Efsanelere ilgi büyük
Kentin en önemli mesire yeri Harbiye Şelaleleri. Şelalelerin çevresinde Hatay ipeğinden üretilmiş şallar, fularlar ve hediyelik eşya satan dükkanlar bulunuyor. Hıdırbey Köyü ve Musa Ağacı da çok meşhur. Efsaneye göre Hz. Musa ve Hz. Hızır ağacın olduğu yere gelir. Hz. Musa asasını yere saplayıp dereye su içmeye gider. Döndüğünde bastonun bir çınar filizi haline geldiğini ve aniden yeşerdiğini görür.
Meşhur köy
Hatay'ın Samandağ ilçesine bağlı şirin bir köyü olan Vakıflı Köyü, Türkiye'nin nüfusu Ermenilerden oluşan tek köyü. 35 hane ve 160 kişilik nüfusa sahip.
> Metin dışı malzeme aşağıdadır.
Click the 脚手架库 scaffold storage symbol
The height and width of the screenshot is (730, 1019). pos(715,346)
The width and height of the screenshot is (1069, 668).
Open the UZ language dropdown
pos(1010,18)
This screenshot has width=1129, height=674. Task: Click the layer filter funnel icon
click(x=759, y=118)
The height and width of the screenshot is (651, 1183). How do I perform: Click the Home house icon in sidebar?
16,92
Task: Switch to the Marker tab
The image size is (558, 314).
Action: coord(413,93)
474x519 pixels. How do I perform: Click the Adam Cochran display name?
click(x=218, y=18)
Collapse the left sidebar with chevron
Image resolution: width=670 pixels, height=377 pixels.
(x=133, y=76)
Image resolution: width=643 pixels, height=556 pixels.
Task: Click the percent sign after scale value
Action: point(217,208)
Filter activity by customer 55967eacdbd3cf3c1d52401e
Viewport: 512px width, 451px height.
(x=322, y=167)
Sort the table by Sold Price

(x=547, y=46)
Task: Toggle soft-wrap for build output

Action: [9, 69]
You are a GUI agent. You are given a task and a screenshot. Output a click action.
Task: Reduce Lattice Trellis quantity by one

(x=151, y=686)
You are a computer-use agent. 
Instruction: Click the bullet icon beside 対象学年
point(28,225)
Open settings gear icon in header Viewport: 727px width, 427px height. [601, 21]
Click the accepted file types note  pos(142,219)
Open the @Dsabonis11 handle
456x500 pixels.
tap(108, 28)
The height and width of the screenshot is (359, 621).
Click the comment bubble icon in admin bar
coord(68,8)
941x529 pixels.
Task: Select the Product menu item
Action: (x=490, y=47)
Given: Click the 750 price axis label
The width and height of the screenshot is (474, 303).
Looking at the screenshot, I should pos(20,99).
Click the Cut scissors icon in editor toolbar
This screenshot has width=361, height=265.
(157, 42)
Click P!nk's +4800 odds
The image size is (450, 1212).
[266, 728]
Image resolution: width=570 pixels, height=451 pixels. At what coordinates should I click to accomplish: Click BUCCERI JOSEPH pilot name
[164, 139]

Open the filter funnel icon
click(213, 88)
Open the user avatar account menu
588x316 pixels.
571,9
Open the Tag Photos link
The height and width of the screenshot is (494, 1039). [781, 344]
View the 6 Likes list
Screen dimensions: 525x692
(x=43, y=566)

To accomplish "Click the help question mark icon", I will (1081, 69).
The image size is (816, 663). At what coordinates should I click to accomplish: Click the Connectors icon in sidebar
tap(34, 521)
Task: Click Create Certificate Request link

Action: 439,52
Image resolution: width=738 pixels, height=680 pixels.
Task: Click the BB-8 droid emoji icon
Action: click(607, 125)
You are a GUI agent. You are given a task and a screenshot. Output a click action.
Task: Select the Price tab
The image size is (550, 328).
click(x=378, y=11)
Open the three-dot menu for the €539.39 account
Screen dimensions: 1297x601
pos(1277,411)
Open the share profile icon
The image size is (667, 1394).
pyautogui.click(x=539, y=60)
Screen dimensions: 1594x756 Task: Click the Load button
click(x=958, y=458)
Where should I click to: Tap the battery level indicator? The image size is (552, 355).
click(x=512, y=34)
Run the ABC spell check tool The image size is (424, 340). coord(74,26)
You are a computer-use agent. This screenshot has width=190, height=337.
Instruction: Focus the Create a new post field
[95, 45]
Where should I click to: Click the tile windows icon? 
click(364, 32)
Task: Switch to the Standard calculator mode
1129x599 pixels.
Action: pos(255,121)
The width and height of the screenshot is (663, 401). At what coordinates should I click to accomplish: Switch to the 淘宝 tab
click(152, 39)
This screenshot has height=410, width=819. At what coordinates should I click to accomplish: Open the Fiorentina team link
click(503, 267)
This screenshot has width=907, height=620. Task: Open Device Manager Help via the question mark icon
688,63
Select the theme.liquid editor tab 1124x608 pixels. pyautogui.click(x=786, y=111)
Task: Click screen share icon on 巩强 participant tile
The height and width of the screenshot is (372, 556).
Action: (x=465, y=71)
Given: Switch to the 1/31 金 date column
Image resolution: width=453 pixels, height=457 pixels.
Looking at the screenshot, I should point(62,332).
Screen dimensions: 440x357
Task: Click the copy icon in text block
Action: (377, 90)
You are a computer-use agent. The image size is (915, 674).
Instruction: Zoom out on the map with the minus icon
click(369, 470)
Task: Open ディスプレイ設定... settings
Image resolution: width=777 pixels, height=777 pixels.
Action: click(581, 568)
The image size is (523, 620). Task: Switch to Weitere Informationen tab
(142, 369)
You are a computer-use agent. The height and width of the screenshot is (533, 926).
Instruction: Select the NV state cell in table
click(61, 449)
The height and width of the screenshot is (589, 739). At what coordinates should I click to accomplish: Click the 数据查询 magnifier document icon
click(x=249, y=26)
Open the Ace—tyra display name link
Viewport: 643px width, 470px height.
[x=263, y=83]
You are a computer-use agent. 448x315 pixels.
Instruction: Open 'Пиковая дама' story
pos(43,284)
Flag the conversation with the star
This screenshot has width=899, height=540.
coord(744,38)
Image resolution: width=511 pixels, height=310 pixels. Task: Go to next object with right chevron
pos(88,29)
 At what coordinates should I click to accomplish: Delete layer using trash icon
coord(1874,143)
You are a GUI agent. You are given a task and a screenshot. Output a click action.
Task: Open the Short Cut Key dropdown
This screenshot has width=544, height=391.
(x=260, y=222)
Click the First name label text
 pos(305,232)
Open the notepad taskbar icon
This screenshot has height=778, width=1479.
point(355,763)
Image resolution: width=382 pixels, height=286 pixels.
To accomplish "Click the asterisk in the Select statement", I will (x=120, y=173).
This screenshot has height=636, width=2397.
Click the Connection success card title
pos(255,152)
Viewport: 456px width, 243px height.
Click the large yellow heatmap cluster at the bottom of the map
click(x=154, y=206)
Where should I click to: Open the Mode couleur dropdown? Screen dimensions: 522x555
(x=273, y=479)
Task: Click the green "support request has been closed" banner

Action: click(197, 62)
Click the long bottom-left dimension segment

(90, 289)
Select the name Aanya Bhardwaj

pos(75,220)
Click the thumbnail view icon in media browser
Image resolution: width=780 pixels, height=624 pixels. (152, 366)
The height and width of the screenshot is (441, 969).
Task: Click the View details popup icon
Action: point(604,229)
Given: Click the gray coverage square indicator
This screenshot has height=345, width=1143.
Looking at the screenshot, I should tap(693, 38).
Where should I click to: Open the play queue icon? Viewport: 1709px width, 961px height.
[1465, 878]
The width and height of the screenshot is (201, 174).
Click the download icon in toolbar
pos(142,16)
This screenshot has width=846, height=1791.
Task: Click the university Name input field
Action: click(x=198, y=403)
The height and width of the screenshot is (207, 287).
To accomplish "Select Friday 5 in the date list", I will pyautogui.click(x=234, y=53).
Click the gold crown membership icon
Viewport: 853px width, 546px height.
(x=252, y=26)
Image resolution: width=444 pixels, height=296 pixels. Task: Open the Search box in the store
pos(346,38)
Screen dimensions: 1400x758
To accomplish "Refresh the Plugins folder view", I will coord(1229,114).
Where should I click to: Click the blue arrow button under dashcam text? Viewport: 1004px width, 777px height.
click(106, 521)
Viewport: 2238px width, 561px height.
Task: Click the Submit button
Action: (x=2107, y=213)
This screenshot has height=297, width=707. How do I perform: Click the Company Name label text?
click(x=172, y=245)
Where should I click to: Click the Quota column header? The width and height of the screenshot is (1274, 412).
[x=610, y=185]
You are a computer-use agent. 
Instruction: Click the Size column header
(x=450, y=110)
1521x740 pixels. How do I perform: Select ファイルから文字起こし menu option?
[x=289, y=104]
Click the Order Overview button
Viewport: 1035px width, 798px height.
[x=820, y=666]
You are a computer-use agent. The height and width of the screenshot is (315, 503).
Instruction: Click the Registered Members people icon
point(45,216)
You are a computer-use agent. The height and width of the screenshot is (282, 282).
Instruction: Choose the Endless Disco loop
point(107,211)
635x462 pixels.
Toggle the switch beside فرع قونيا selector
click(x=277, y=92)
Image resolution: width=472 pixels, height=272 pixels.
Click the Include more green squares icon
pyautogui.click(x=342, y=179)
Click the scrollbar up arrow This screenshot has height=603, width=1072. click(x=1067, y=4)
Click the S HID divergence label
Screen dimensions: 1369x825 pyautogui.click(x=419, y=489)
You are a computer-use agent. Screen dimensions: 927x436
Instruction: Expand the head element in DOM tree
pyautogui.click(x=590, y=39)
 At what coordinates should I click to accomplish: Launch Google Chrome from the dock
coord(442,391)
Köydeki kilisenin hemen arkasında köy halkının ürettiği meyve şarapları, likörler, defne sabunları, reçeller satışa sunuluyor. Yine Samandağ'da bulunan Titus Tüneli, Romalılar döneminde sel sularını önlemek için 1000 esire yaptırılmış. Yedi metre yüksekliğinde ve altı metre genişliğindeki tüneller mimarisi ile ziyaretçilerin ilgisini çekiyor. Yeşillikler içindeki yürüyüş yolunda yine köylüler defne yaprağından elde ettikleri defne sabunu, defne yağı ve organik ürünler satıyor.